Sometimes landowners insist they deserve a variance because they have already incurred substantial cost. They may also argue they will not receive expected revenue without the variance. State statute specifically notes that economic considerations alone cannot create practical difficulties (Minn. Stat. § 462.357, subd. 6). Rather, practical difficulties exist only when the three statutory factors are met.
Neighborhood opinion alone is not a valid basis for granting or denying a variance request.
While city officials may feel their decision should reflect the overall will of the residents, their task is limited to evaluating how the variance application meets the statutory practical difficulties factors.
Residents can often provide important facts to help the city address these factors, but unsubstantiated opinions and reactions to a request are not a legitimate basis for a variance decision. If neighborhood opinion is a significant basis for the variance decision, it could be overturned by a court if challenged.
A city may impose conditions when it grants a variance. Conditions must be directly related to and bear a rough proportionality to the impact created by the variance (Minn. Stat. § 462.357, subd. 6). For instance, if a variance is granted to exceed a height limit, any conditions attached should presumably relate to lessening the effect of excess height.
Variance procedural issues
Minnesota statute does not clearly require a public hearing before a variance is granted or denied. Many practitioners and attorneys agree that the best practice is to hold public hearings on all variance requests. A public hearing allows the city to establish a record and elicit facts to help determine if the application meets the practical difficulties factors.
While past practice may be instructive, it cannot replace the need for analysis of all three of the practical difficulties factors for each and every variance request. In evaluating a variance request, cities are not bound by decisions made for prior variance requests. If a city finds it is issuing many variances to a particular zoning standard, the city should consider amending the ordinance to change the standard.

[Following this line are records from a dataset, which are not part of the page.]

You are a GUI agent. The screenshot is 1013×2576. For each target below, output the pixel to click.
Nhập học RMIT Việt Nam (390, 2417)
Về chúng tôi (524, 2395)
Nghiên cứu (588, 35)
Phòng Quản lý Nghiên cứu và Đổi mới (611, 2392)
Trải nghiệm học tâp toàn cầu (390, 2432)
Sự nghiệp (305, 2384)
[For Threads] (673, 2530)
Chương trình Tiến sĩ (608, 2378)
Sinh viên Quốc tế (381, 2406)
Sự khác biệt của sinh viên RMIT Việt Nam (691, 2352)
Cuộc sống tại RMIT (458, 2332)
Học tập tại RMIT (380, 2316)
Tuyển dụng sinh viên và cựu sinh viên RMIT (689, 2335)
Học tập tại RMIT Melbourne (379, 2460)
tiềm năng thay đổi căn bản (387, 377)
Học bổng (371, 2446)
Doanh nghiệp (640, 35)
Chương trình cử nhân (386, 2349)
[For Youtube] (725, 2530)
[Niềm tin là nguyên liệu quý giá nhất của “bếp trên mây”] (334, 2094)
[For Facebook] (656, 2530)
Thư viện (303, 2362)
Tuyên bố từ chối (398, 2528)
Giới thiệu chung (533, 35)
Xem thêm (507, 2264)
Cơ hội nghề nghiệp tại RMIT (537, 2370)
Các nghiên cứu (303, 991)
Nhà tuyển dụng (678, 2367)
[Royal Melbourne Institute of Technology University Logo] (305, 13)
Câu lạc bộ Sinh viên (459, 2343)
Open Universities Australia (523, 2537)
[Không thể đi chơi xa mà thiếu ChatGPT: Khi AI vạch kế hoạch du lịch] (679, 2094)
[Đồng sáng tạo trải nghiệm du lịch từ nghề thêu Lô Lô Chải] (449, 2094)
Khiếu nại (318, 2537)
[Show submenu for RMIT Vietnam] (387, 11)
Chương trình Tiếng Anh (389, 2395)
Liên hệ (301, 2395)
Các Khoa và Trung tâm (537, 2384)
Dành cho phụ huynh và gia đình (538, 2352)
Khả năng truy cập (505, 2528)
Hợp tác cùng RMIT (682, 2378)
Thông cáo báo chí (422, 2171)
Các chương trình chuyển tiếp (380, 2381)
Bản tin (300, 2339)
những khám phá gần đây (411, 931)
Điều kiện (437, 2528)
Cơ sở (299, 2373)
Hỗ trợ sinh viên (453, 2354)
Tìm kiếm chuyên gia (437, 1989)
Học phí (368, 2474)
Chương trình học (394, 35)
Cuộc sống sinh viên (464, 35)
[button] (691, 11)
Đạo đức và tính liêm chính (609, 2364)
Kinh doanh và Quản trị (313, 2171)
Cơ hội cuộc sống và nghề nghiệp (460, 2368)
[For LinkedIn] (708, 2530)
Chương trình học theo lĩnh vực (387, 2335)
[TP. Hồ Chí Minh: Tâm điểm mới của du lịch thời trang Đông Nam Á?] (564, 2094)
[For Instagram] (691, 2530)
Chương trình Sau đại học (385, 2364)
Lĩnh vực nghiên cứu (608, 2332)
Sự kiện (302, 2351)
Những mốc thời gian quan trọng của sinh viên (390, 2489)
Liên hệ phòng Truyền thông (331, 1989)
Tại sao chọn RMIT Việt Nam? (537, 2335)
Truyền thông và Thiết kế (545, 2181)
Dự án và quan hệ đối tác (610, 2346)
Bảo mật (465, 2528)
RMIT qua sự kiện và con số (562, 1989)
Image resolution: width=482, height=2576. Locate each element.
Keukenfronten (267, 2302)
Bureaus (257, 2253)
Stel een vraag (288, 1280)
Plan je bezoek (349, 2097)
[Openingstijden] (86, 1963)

A written request for a variance is subject to Minnesota’s 60-day rule. It must be approved or denied within 60 days of the time it is submitted to the city. A city may extend the time period for an additional 60 days, but only if it does so in writing before expiration of the initial 60-day period. Under the 60-day rule, failure to approve or deny a request within the statutory time period is considered an approval (Minn. Stat. § 15.99).
Whatever its decision, a city should create a record that supports it.
If denying the variance, the 60-day rule requires the reasons for the denial be put in writing within the statutory time period (Minn. Stat. § 15.99, subd. 2). Even if the variance is approved, a written statement explaining the decision is advisable.
The written statement should address each of the three practical difficulties factors and list the relevant facts and conclusions for each factor.
Variances once granted
A variance is a property right that “runs with the land.” That is, it attaches to and benefits the land and is not limited to a particular landowner. A variance is typically filed with the county recorder. Even if the property is sold to another person, the variance applies.